Travail à faire:
Mettez toutes les lignes ci-dessous dans une liste JSON de chaînes, une chaîne par ligne, sans les lignes vides.

Contenu des données:
..............................

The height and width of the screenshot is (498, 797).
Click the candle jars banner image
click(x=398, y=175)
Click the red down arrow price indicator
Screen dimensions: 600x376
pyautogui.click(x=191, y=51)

..............................

Réponse complète:
[
  "The height and width of the screenshot is (498, 797).",
  "Click the candle jars banner image",
  "click(x=398, y=175)",
  "Click the red down arrow price indicator",
  "Screen dimensions: 600x376",
  "pyautogui.click(x=191, y=51)"
]